═══ Records for this exercise

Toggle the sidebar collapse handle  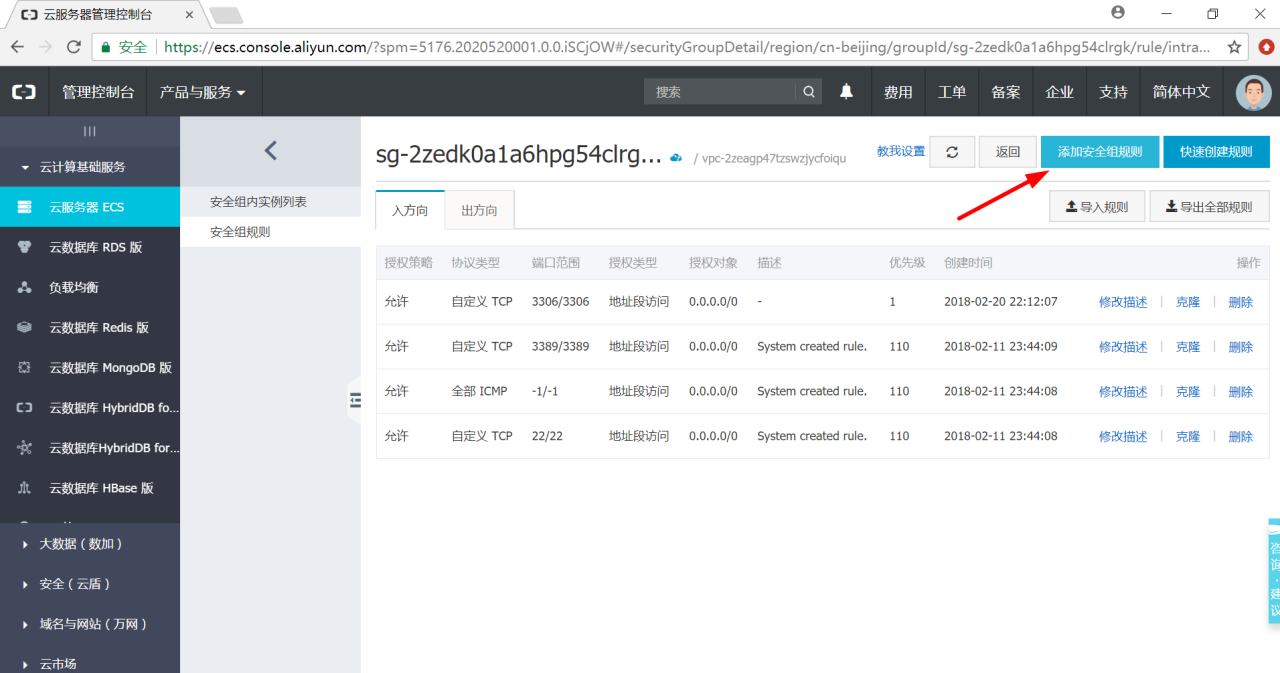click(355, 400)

══════
═══ Records for this exercise

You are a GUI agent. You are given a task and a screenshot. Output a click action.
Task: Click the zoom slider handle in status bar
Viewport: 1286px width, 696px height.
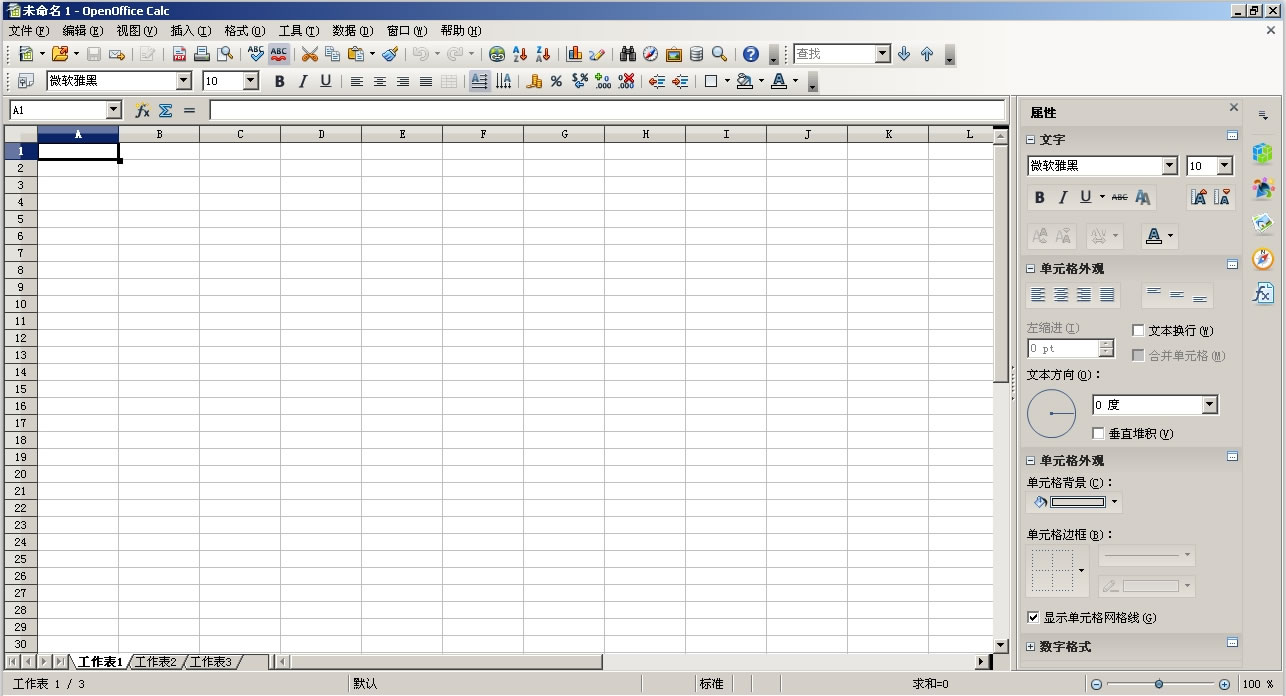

══════
═══ Records for this exercise

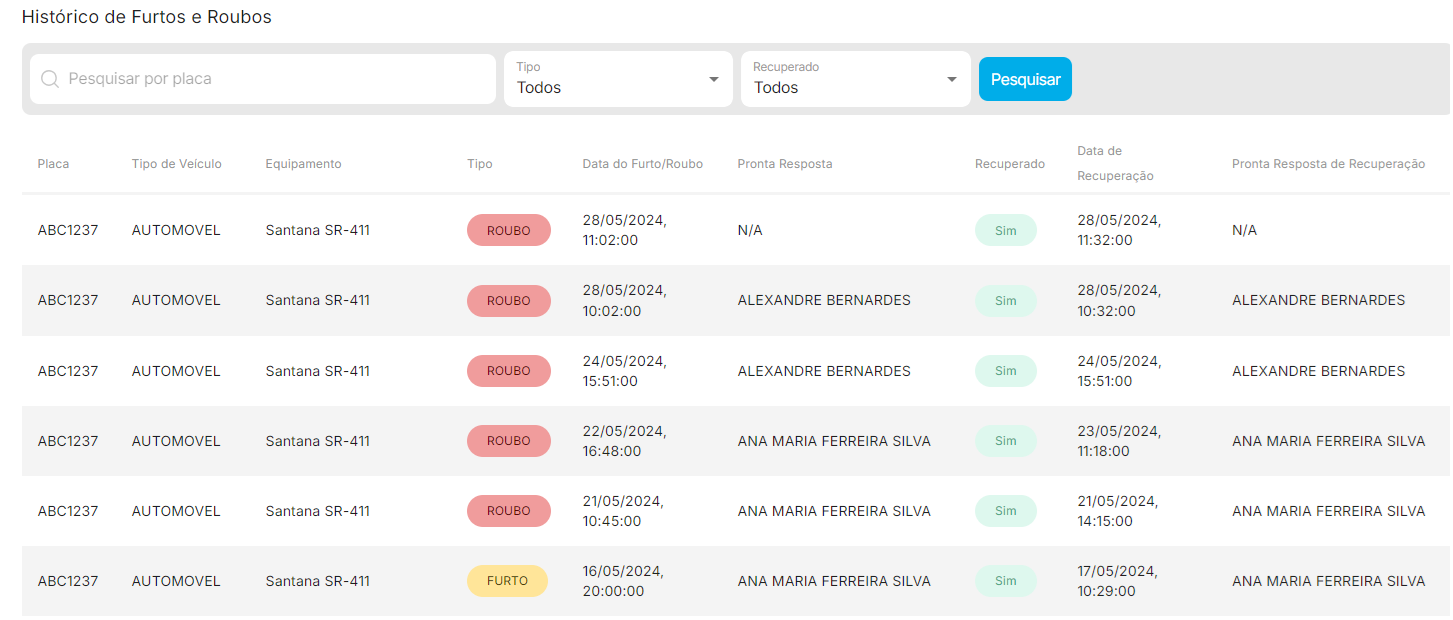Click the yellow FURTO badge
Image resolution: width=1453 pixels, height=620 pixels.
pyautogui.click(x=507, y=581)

══════

The required answer is the exact run of lines above starting at the line with "Task: Click the" and ending at the line with "Viewport: 1286px width, 696px height.", with both ends present.

Task: Click the zoom slider handle in status bar
Viewport: 1286px width, 696px height.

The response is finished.